__Exercise goal__:
Repeat the data exactly, leaving out any image.

__Data for processing__:
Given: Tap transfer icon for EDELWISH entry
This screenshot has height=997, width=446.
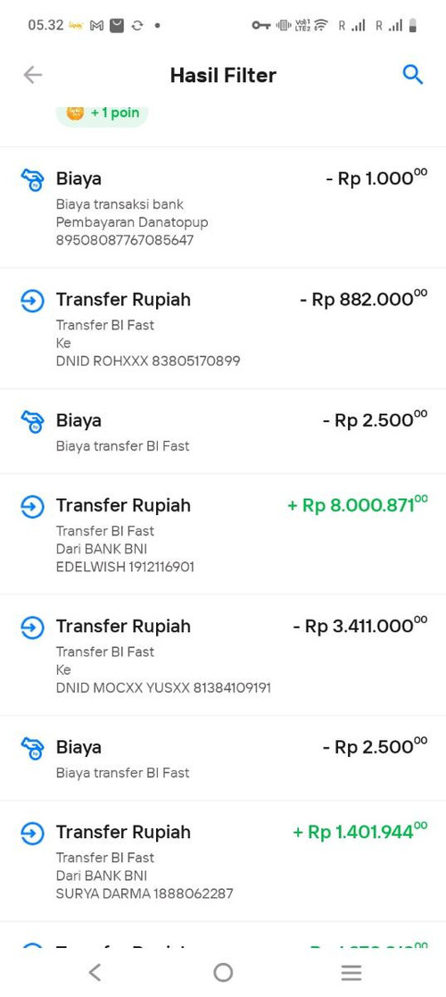Looking at the screenshot, I should pyautogui.click(x=32, y=506).
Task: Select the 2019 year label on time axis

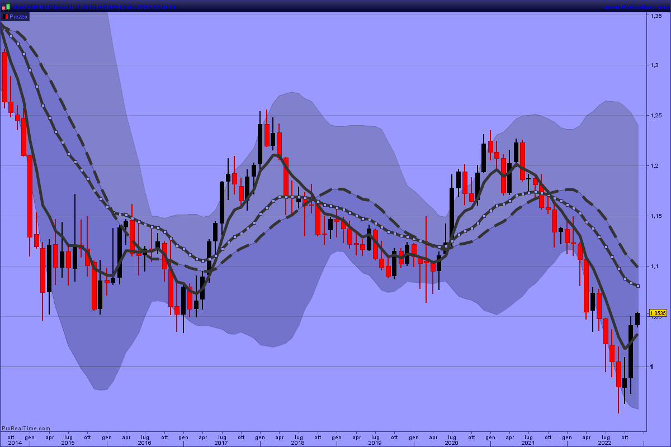Action: (375, 443)
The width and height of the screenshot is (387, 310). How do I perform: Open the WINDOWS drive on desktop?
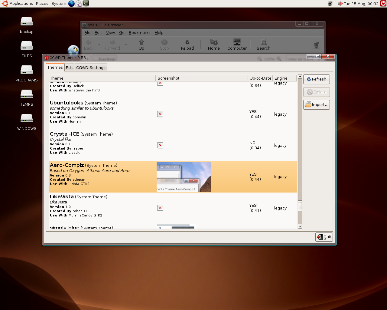point(27,119)
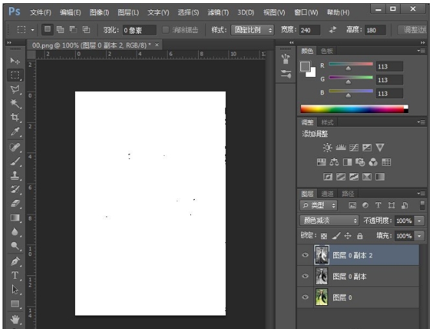The height and width of the screenshot is (329, 433).
Task: Click the swap width and height icon
Action: coord(333,30)
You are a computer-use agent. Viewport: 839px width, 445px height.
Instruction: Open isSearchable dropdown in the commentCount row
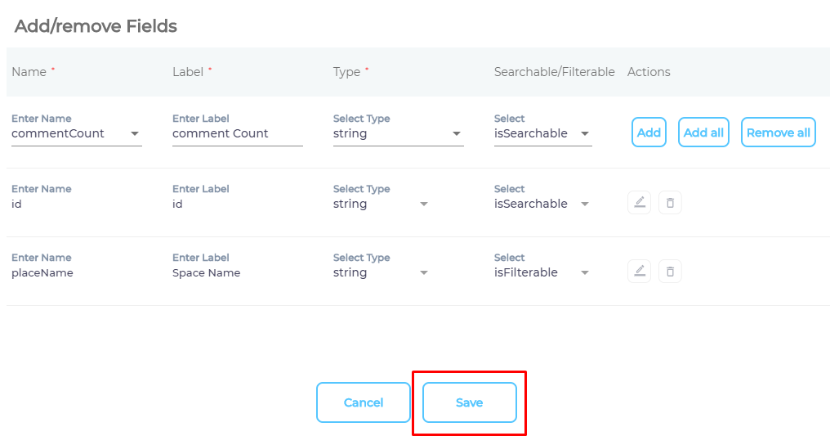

__Solution to the problem__:
Given: Tap transfer icon for EDELWISH entry
This screenshot has height=997, width=446.
Looking at the screenshot, I should pyautogui.click(x=32, y=506).
Task: Select the 2019 year label on time axis

Action: (375, 443)
The width and height of the screenshot is (387, 310). How do I perform: Open the WINDOWS drive on desktop?
point(27,119)
The height and width of the screenshot is (329, 433).
Task: Click the swap width and height icon
Action: coord(333,30)
You are a computer-use agent. Viewport: 839px width, 445px height.
Instruction: Open isSearchable dropdown in the commentCount row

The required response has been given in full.